■ DATA EXTRACTS ■
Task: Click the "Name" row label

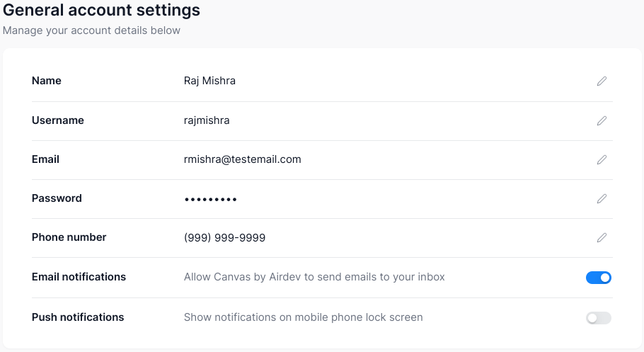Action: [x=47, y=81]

...

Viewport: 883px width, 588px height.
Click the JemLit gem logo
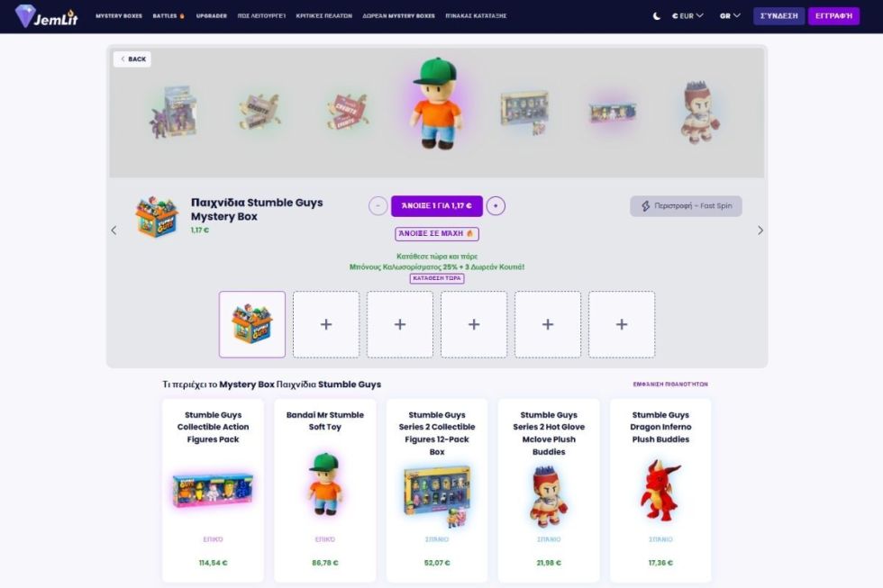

==

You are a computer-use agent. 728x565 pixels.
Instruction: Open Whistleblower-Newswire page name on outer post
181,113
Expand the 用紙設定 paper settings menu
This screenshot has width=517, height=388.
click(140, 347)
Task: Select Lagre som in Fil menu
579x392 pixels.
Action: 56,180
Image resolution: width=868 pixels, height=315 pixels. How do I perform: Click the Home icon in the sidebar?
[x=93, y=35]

■ TASK PROMPT ■
Whenever a line above includes the string "menu", copy it.

■ SOLVED EXERCISE ■
Expand the 用紙設定 paper settings menu
Task: Select Lagre som in Fil menu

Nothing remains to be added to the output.